2. Increased Coordination Costs

  • Since LWTs require consensus among all replicas for a partition, they introduce extra coordination overhead, impacting performance in large clusters.

3. Reduced Throughput

  • Due to the sequential nature of the Paxos protocol, throughput is significantly lower than regular writes, making LWTs less suitable for high-ingestion workloads.

4. Limited Scalability for High-Write Applications

  • Heavy use of LWTs can create contention on frequently updated partitions, leading to increased conflicts and retries.
  • They are best suited for low to moderate write workloads where strong consistency is required.

5. Partition-Level Serialization

  • LWTs operate at the partition level, meaning concurrent updates to the same partition can cause contention, further reducing performance.

Best Practices for Optimizing Cassandra LWT Performance

  1. Use LWTs Only When Necessary.

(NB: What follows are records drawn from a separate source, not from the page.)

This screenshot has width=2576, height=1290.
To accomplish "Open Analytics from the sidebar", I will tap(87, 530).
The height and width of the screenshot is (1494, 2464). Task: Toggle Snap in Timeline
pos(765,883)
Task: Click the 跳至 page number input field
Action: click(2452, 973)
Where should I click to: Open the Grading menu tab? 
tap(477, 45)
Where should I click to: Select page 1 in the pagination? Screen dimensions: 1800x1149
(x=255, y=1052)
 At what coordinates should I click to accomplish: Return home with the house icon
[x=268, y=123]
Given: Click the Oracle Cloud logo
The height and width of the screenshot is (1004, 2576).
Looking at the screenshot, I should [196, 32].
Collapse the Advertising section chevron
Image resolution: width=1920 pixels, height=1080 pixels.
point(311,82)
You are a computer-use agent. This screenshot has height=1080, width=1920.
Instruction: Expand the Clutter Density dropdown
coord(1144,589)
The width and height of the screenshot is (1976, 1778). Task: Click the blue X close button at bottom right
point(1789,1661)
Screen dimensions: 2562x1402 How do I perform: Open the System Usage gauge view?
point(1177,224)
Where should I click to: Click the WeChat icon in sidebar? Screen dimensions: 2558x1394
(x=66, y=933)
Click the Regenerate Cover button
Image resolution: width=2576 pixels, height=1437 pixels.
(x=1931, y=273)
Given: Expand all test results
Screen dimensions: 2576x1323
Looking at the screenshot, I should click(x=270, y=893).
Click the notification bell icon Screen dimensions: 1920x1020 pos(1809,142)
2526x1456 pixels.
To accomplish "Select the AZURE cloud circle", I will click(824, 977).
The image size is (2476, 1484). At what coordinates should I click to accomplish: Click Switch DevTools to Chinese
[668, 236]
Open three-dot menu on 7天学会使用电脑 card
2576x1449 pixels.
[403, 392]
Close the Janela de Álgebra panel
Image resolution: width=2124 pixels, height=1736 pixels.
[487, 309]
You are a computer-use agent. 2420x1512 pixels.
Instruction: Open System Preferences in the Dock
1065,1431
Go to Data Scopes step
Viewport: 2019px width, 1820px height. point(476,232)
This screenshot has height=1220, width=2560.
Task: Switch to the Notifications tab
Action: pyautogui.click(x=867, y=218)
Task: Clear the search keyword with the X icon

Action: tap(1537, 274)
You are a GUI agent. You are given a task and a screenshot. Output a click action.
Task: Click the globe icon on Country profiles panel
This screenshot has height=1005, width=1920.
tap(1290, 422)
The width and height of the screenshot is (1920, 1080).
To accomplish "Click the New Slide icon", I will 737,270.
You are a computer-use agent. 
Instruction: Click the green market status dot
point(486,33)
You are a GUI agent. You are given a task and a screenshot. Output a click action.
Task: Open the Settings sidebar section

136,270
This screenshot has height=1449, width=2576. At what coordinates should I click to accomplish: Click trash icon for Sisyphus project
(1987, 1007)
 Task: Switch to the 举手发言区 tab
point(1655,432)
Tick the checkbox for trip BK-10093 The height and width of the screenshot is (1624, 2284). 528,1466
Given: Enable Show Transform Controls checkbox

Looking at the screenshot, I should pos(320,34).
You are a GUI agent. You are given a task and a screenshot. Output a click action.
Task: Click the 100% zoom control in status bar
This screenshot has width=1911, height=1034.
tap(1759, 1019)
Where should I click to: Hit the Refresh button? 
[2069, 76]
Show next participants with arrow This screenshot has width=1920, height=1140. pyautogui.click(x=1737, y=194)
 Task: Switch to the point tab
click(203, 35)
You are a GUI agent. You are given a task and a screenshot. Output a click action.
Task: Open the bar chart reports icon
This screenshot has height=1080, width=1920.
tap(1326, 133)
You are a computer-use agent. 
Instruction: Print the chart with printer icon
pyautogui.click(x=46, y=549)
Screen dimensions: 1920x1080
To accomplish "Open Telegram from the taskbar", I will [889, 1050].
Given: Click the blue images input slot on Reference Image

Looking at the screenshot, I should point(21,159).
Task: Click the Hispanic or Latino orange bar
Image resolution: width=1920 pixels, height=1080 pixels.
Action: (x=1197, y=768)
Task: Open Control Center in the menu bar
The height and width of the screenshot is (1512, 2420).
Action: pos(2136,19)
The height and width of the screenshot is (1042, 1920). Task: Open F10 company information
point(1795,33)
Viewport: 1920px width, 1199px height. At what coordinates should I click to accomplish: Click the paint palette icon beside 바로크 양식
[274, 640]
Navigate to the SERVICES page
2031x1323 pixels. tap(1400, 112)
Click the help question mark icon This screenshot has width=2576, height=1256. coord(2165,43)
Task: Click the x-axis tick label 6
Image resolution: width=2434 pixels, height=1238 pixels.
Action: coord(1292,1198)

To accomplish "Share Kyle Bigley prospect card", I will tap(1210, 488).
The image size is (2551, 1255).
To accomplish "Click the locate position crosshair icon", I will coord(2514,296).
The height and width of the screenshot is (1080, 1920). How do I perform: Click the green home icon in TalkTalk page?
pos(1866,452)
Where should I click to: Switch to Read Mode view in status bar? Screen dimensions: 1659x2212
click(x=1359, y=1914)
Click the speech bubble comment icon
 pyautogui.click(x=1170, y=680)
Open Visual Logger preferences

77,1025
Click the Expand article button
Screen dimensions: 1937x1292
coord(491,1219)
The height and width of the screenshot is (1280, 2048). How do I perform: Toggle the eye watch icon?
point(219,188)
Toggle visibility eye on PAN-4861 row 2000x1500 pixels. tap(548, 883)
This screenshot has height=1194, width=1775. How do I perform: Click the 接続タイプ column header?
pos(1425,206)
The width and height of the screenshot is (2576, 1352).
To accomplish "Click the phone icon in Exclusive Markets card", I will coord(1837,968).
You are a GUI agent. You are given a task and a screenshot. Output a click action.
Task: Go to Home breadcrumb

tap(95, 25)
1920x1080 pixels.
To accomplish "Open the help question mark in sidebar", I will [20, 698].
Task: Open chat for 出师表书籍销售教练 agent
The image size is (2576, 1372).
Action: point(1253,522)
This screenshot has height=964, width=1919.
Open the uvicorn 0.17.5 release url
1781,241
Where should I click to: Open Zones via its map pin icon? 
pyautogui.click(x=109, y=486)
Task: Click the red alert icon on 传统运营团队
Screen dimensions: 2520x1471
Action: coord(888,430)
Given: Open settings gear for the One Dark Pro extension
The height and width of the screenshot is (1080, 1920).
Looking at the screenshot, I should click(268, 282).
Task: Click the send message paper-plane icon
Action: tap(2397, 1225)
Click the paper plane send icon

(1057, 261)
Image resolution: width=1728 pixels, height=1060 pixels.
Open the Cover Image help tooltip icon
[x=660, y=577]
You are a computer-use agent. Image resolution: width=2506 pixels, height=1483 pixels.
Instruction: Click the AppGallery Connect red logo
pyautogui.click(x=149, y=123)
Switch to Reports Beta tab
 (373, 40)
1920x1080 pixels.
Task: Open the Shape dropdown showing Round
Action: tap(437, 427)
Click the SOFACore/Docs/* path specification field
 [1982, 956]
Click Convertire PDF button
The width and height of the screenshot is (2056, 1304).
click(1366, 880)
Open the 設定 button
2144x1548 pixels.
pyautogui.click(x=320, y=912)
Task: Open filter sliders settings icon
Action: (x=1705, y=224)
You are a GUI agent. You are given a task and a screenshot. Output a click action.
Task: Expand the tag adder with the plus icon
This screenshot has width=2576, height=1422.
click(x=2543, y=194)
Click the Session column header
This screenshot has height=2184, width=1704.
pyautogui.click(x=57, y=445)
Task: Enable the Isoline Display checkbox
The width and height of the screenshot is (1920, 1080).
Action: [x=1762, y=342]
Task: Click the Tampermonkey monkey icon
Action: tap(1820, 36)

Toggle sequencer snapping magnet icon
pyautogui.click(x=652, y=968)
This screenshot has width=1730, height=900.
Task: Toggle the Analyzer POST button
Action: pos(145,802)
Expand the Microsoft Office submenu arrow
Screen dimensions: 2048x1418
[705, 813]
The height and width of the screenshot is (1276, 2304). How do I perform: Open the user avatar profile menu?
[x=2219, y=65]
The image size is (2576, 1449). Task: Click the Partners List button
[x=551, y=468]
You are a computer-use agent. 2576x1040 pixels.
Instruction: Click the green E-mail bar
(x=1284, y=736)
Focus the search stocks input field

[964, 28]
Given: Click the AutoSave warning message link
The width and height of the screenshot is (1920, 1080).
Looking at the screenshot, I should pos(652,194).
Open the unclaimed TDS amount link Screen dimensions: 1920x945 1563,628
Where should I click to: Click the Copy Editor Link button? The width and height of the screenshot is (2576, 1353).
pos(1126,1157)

Apply them only for cases requiring strong consistency, such as enforcing uniqueness or handling race conditions.
  2. Optimize Partitioning Strategy. Distribute data across partitions to minimize contention.
  3. Use Batching Carefully. A multi-statement single-partition batch still runs one Paxos instance—but only if every statement targets the same partition. Don’t batch for latency—batch to keep logically-related conditionals together atomically.
  4. Monitor Latency and Contention. Track Paxos contention metrics to identify bottlenecks and adjust data models accordingly.
  5. Consistent Reads After LWT. When reading data written by an LWT, use SERIAL or LOCAL_SERIAL consistency to ensure you observe its latest committed state.

How ScyllaDB Sets Itself Apart from Cassandra LWTs?

ScyllaDB, a popular Apache Cassandra alternative, has developed an LWT implementation that is fundamentally more efficient than Cassandra’s LWTs. Most notably, ScyllaDB’s LWT implementation requires only three round trips instead of four. While Cassandra issues a separate read query to fetch the old record, ScyllaDB piggybacks the read result on the response to the prepare round. This performance difference is significant enough that users who previously avoided LWTs in Cassandra due to performance issues might find them viable in ScyllaDB (which is API-compatible with Cassandra).